◆ **WORK INSTRUCTION**
Please repeat the listing in its entirety, without any alteration.

━━━━━ DATA SHOWN

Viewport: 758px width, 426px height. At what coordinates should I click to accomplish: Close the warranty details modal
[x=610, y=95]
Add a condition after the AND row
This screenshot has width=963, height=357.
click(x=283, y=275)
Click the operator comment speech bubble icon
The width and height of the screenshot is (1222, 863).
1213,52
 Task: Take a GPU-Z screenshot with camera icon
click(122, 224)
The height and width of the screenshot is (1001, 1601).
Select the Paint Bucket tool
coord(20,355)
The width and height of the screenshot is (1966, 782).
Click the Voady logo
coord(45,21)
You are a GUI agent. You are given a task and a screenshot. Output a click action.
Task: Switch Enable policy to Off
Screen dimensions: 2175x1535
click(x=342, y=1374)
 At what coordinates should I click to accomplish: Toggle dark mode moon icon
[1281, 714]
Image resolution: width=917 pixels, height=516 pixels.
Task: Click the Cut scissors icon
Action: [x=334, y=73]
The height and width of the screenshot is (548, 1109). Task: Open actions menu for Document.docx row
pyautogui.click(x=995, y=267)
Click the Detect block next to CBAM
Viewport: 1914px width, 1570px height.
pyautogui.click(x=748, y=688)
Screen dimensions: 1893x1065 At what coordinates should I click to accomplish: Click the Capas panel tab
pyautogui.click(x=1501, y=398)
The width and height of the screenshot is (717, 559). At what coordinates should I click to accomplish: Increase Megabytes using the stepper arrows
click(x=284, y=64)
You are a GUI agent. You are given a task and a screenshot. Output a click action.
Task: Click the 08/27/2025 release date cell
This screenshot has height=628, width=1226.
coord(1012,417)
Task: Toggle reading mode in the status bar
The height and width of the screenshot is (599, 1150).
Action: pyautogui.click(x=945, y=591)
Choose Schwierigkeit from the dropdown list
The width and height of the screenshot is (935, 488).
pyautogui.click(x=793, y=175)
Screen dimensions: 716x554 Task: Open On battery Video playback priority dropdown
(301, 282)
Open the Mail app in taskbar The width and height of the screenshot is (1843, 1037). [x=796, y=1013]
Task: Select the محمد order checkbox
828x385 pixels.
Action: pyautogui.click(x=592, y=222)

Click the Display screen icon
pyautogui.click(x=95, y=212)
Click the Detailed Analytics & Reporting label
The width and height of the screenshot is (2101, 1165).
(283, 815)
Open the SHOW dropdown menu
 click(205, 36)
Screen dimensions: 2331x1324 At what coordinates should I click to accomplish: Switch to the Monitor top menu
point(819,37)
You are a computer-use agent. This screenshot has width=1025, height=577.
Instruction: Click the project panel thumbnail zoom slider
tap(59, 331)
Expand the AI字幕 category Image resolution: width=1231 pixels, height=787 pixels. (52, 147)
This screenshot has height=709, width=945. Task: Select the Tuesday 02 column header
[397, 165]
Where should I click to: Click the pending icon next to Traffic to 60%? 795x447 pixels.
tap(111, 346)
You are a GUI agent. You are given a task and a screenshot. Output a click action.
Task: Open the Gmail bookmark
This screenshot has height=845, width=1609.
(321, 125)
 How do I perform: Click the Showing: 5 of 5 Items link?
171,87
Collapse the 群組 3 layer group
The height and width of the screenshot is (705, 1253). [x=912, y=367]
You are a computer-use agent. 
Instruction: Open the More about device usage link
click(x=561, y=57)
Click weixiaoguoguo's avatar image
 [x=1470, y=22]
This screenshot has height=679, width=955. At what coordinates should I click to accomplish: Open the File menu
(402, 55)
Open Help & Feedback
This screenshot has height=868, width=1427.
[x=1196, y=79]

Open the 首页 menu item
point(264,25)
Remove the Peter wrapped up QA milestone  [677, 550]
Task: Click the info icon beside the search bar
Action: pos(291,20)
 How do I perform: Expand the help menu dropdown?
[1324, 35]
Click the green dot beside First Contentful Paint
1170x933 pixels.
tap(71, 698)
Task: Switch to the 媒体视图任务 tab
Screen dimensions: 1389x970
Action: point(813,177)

━━━━━━━━━━

◆ **TASK RESULT**
Viewport: 758px width, 426px height. At what coordinates should I click to accomplish: Close the warranty details modal
[x=610, y=95]
Add a condition after the AND row
This screenshot has width=963, height=357.
click(x=283, y=275)
Click the operator comment speech bubble icon
The width and height of the screenshot is (1222, 863).
1213,52
 Task: Take a GPU-Z screenshot with camera icon
click(122, 224)
The height and width of the screenshot is (1001, 1601).
Select the Paint Bucket tool
coord(20,355)
The width and height of the screenshot is (1966, 782).
Click the Voady logo
coord(45,21)
You are a GUI agent. You are given a task and a screenshot. Output a click action.
Task: Switch Enable policy to Off
Screen dimensions: 2175x1535
click(x=342, y=1374)
 At what coordinates should I click to accomplish: Toggle dark mode moon icon
[1281, 714]
Image resolution: width=917 pixels, height=516 pixels.
Task: Click the Cut scissors icon
Action: [x=334, y=73]
The height and width of the screenshot is (548, 1109). Task: Open actions menu for Document.docx row
pyautogui.click(x=995, y=267)
Click the Detect block next to CBAM
Viewport: 1914px width, 1570px height.
pyautogui.click(x=748, y=688)
Screen dimensions: 1893x1065 At what coordinates should I click to accomplish: Click the Capas panel tab
pyautogui.click(x=1501, y=398)
The width and height of the screenshot is (717, 559). At what coordinates should I click to accomplish: Increase Megabytes using the stepper arrows
click(x=284, y=64)
You are a GUI agent. You are given a task and a screenshot. Output a click action.
Task: Click the 08/27/2025 release date cell
This screenshot has height=628, width=1226.
coord(1012,417)
Task: Toggle reading mode in the status bar
The height and width of the screenshot is (599, 1150).
Action: pyautogui.click(x=945, y=591)
Choose Schwierigkeit from the dropdown list
The width and height of the screenshot is (935, 488).
pyautogui.click(x=793, y=175)
Screen dimensions: 716x554 Task: Open On battery Video playback priority dropdown
(301, 282)
Open the Mail app in taskbar The width and height of the screenshot is (1843, 1037). [x=796, y=1013]
Task: Select the محمد order checkbox
828x385 pixels.
Action: pyautogui.click(x=592, y=222)

Click the Display screen icon
pyautogui.click(x=95, y=212)
Click the Detailed Analytics & Reporting label
The width and height of the screenshot is (2101, 1165).
(283, 815)
Open the SHOW dropdown menu
 click(205, 36)
Screen dimensions: 2331x1324 At what coordinates should I click to accomplish: Switch to the Monitor top menu
point(819,37)
You are a computer-use agent. This screenshot has width=1025, height=577.
Instruction: Click the project panel thumbnail zoom slider
tap(59, 331)
Expand the AI字幕 category Image resolution: width=1231 pixels, height=787 pixels. (52, 147)
This screenshot has height=709, width=945. Task: Select the Tuesday 02 column header
[397, 165]
Where should I click to: Click the pending icon next to Traffic to 60%? 795x447 pixels.
tap(111, 346)
You are a GUI agent. You are given a task and a screenshot. Output a click action.
Task: Open the Gmail bookmark
This screenshot has height=845, width=1609.
(321, 125)
 How do I perform: Click the Showing: 5 of 5 Items link?
171,87
Collapse the 群組 3 layer group
The height and width of the screenshot is (705, 1253). [x=912, y=367]
You are a computer-use agent. 
Instruction: Open the More about device usage link
click(x=561, y=57)
Click weixiaoguoguo's avatar image
 [x=1470, y=22]
This screenshot has height=679, width=955. At what coordinates should I click to accomplish: Open the File menu
(402, 55)
Open Help & Feedback
This screenshot has height=868, width=1427.
[x=1196, y=79]

Open the 首页 menu item
point(264,25)
Remove the Peter wrapped up QA milestone  [677, 550]
Task: Click the info icon beside the search bar
Action: pos(291,20)
 How do I perform: Expand the help menu dropdown?
[1324, 35]
Click the green dot beside First Contentful Paint
1170x933 pixels.
tap(71, 698)
Task: Switch to the 媒体视图任务 tab
Screen dimensions: 1389x970
Action: point(813,177)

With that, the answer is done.